SB 4 allows law enforcement to check the legal status of people they arrest or detain and would penalize entities which attempt to limit or restrict enforcement of U.S. immigration law and cooperation with federal authorities.

Turner had delayed taking action for several weeks after the bill was signed into law, sitting on the sidelines as most of the big cities in Texas quickly took legal action. Houston now joins Austin, Dallas, San Antonio, and El Paso in suing the state.

The decision by city council followed over five hours of public testimony from residents and Democrat state lawmakers in the city the previous day.

In one particularly intense exchange, State Rep. Gene Wu (D-Houston) directed his comments toward council members Mike Knox and Greg Travis and condemned SB 4 and the legislators pushing it as racists. “This is evil.” he said, “This is oppression. This is suppression. This is discrimination.”

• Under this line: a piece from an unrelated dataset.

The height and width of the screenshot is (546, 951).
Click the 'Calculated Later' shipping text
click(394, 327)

Travis replied that SB 4 was not discriminatory and is simply about upholding immigration laws already on the books. He sharply criticized Wu for imputing evil motives to people over policy differences and told him he should go to Congress if he had a problem with federal immigration law:

“Were talking about federal immigration laws, so if you have a question or a problem, probably the best place to go is Congress, because they’re the ones who pass those immigration laws you disdain. But to sit here and call people evil and hateful for wanting to enforce laws that are already on the books? Change the laws if you don’t like them.”

Travis also voiced concern that the city could lose millions of dollars in state and federal funding by defying immigration law.

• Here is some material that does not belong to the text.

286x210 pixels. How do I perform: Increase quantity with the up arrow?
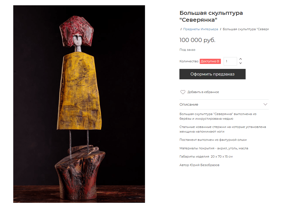(241, 59)
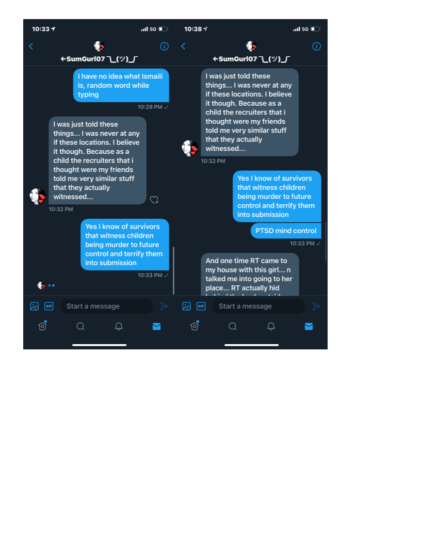Add a photo in left message bar
The width and height of the screenshot is (421, 545).
pos(35,306)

Every Democrat on the council followed Turner in supporting the lawsuit. It should be noted that two city council members considered to be Republicans voted in favor of the lawsuit: Mike Laster and David Robinson. Another Republican, Jack Christie, abstained from the vote. Christie left the meeting moments before the critical vote and was said to be in the restroom.

The hearing for Houston and the other cities involved in the lawsuit is set for June 26.